Source records

^^^^

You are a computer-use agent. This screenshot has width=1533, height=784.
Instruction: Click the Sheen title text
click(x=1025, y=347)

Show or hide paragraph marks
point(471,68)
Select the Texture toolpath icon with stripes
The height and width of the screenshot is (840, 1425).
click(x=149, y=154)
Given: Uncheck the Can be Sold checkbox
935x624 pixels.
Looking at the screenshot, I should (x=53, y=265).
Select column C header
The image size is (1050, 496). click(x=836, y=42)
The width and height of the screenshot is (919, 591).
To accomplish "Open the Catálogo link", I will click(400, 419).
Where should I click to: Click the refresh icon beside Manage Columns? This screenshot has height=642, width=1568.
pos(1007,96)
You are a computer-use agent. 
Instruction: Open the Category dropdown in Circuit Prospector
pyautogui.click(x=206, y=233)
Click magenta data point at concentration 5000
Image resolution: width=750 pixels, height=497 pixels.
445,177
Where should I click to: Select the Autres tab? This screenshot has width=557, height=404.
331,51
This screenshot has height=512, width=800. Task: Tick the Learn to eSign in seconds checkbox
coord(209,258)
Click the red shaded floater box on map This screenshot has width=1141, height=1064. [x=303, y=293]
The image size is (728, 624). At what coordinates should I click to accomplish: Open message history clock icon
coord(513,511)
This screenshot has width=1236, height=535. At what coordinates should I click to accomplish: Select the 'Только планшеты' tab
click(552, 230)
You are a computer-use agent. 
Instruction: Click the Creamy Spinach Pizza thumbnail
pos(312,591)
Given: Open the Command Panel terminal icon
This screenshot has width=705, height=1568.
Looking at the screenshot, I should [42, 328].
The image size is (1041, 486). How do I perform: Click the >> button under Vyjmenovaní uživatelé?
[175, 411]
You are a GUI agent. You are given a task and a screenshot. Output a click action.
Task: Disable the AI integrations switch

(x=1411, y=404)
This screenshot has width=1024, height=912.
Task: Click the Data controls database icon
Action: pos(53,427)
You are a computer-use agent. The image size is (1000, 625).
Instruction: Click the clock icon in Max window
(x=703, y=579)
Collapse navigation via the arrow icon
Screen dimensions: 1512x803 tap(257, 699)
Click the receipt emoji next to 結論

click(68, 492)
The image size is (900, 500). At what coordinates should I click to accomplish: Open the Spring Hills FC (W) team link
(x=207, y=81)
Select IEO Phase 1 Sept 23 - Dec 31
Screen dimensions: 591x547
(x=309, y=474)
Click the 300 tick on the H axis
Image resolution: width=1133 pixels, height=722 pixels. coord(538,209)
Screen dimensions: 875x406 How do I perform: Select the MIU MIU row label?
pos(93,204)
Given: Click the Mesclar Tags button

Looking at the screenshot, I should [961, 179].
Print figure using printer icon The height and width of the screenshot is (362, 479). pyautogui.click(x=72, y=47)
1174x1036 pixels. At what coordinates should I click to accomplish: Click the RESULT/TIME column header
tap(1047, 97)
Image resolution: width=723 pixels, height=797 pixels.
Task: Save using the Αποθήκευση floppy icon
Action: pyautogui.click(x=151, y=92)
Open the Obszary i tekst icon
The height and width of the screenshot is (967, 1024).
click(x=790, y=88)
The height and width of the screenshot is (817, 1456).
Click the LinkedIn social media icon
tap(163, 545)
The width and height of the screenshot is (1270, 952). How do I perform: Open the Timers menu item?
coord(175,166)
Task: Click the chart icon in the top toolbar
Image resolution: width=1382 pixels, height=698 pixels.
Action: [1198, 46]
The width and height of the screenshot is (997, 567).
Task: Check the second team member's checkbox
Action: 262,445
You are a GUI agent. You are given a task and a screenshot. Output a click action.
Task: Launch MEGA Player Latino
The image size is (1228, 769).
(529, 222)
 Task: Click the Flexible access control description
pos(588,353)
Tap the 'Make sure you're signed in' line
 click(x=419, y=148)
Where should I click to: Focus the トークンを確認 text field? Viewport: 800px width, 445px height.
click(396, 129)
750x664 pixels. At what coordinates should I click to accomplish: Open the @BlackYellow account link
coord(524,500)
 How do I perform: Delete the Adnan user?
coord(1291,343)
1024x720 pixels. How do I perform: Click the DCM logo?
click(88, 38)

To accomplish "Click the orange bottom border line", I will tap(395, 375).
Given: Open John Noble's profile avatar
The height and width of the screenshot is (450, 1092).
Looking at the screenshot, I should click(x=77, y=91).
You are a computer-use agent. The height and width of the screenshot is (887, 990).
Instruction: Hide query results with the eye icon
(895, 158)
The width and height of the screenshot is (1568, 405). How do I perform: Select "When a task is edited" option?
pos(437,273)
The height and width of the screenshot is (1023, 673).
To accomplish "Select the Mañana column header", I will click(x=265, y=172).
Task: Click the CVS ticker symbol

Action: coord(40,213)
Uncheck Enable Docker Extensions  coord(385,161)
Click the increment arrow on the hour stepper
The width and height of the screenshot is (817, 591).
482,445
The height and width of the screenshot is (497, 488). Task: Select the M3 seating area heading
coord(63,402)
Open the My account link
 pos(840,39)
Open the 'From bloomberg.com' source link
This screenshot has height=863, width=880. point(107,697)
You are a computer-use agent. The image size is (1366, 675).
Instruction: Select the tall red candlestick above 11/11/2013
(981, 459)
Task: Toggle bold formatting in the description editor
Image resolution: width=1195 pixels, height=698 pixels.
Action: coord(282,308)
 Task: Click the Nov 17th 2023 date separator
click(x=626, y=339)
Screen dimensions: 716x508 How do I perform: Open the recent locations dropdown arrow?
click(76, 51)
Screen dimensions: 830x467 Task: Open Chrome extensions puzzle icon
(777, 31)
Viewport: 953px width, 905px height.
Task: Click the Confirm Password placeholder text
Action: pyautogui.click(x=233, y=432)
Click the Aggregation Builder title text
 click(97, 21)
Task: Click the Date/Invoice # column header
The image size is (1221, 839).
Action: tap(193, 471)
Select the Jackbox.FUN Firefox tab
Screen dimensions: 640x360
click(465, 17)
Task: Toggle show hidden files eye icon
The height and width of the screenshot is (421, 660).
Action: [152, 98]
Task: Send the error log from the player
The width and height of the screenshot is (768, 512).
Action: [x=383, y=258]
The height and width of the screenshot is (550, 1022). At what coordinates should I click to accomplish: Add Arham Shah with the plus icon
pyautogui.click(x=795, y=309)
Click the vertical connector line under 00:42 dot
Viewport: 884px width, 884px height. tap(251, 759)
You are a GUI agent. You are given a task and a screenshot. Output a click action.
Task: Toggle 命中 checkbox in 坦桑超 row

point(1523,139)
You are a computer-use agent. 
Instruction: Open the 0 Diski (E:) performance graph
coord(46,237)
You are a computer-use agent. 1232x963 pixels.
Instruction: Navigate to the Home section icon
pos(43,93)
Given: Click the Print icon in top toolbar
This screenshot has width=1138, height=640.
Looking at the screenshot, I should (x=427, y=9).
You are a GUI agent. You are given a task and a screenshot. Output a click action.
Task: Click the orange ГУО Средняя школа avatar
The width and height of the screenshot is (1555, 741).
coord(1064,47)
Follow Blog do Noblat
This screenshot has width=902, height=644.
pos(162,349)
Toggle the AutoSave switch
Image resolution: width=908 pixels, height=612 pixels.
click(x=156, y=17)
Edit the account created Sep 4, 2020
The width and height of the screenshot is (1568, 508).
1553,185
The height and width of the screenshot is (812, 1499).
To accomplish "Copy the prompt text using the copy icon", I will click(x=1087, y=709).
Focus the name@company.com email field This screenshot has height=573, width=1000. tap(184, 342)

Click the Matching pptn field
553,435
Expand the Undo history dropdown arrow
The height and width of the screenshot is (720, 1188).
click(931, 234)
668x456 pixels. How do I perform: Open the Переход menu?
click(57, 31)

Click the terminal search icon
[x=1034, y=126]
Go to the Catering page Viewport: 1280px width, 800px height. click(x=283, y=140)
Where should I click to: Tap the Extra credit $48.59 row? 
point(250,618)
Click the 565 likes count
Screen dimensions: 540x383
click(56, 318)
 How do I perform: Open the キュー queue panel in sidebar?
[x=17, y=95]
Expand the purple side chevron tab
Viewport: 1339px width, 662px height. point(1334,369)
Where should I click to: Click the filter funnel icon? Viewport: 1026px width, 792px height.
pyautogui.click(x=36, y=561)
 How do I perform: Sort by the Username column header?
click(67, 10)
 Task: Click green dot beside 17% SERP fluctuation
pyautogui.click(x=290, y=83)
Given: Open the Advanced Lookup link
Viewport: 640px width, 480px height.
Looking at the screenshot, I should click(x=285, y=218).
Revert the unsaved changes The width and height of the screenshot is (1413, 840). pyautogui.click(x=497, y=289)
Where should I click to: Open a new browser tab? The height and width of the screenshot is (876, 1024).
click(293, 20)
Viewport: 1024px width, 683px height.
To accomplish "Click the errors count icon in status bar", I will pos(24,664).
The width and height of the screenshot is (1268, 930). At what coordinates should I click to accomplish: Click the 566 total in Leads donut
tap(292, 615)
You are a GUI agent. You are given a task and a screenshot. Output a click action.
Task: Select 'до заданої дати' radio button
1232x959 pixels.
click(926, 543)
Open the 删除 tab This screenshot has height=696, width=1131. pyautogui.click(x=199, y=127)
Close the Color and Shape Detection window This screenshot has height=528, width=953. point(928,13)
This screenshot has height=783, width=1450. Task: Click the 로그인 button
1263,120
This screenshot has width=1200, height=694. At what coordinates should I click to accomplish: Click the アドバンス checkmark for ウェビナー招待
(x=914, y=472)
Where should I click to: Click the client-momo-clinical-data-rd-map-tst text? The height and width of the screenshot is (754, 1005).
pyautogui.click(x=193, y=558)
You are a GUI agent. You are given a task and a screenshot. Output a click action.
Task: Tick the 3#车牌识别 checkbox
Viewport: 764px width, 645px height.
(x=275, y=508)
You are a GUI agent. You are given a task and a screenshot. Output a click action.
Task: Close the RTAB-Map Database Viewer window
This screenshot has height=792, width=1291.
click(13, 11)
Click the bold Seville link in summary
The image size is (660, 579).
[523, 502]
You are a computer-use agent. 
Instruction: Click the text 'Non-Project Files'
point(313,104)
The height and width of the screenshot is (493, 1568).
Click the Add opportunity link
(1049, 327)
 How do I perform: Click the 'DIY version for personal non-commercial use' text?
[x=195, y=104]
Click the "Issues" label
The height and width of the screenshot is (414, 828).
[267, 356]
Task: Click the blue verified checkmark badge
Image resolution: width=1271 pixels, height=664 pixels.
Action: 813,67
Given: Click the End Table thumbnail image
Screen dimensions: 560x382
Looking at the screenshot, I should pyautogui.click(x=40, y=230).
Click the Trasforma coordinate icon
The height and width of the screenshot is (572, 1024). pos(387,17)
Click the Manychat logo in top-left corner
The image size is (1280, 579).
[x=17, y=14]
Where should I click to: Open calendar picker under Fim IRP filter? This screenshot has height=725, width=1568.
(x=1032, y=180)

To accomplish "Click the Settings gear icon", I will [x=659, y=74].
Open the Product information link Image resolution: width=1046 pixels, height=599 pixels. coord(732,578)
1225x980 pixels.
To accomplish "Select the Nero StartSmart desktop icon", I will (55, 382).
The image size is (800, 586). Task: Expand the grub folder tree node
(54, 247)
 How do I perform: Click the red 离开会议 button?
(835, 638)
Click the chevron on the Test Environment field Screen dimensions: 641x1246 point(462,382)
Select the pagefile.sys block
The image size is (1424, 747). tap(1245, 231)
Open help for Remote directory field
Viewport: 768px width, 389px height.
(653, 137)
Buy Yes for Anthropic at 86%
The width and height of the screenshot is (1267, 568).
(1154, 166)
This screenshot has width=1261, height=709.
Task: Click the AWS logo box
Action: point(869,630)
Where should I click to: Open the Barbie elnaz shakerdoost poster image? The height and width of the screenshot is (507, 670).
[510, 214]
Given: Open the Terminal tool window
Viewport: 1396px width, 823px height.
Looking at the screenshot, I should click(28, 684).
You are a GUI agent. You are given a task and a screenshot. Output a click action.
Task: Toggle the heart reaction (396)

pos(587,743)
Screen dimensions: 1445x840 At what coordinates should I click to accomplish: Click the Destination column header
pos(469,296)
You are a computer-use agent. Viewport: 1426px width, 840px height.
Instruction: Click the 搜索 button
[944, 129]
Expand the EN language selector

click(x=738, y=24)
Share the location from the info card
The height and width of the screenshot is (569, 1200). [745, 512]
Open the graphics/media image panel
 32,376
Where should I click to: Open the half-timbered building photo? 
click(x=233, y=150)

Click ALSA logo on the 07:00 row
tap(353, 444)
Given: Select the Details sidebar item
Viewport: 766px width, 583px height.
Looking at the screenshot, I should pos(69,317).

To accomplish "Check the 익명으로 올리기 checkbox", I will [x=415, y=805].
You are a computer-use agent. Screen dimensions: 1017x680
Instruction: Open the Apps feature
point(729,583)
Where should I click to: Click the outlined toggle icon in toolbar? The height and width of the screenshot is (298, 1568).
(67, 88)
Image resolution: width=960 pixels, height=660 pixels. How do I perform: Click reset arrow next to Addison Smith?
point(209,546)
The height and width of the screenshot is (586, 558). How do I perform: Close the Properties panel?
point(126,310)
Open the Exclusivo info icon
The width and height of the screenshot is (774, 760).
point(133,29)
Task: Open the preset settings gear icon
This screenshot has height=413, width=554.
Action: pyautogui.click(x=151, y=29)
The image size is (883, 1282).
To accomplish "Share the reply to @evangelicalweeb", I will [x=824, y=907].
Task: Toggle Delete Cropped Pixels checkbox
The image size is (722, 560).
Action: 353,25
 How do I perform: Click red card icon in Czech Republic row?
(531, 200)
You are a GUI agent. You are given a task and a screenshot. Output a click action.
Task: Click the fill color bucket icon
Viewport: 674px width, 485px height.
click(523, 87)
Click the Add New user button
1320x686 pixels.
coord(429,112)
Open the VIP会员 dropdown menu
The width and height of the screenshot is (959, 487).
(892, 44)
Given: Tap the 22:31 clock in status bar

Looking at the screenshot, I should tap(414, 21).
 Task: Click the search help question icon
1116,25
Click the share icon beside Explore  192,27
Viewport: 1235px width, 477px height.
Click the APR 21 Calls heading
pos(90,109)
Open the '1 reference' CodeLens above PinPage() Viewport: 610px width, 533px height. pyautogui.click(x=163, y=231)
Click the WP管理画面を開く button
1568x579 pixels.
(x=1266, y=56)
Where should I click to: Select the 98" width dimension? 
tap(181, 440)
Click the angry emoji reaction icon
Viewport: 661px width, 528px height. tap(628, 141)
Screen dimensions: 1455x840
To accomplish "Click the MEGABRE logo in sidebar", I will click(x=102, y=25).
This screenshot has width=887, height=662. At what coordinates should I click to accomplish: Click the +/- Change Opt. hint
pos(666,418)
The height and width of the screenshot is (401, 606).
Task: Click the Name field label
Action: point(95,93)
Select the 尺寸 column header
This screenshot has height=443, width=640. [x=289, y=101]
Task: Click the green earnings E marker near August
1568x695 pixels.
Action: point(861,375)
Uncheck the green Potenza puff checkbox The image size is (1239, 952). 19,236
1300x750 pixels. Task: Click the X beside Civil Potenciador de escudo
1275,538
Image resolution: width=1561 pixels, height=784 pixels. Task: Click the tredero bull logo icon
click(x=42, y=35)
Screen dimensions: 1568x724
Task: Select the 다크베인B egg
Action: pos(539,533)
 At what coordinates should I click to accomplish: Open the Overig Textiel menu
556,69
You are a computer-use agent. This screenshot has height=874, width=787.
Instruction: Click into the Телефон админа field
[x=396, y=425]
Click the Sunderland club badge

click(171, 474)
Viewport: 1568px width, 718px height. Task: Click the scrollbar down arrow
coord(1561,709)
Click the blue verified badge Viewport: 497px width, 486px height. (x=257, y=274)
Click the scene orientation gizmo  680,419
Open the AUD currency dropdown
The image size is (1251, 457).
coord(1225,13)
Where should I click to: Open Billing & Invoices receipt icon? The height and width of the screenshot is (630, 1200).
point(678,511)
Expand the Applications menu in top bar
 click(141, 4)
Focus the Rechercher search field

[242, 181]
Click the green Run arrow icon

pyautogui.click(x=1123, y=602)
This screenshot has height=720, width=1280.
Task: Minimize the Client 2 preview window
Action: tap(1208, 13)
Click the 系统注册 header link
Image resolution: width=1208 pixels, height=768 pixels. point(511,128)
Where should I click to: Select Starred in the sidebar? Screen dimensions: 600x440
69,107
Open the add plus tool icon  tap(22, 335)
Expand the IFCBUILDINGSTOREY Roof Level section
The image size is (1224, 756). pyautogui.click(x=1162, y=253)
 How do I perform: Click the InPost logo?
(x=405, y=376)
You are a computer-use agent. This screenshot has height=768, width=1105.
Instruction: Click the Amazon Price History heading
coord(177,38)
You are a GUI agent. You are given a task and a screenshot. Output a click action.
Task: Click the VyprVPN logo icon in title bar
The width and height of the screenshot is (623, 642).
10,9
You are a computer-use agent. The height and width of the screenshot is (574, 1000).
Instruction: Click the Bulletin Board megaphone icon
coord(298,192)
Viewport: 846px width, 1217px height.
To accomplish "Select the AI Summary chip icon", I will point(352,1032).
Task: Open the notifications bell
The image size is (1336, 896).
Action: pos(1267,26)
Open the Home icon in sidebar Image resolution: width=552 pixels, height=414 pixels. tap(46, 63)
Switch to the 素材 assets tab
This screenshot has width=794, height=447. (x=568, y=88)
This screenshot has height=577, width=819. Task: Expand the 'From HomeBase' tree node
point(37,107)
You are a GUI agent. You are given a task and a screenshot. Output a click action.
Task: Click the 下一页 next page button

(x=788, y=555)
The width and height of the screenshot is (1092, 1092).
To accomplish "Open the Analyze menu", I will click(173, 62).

^^^^

--- Aim of the exercise ---
Determine the number of lines in the records that include the string "will", and respond with that number only.

--- Answer below ---
12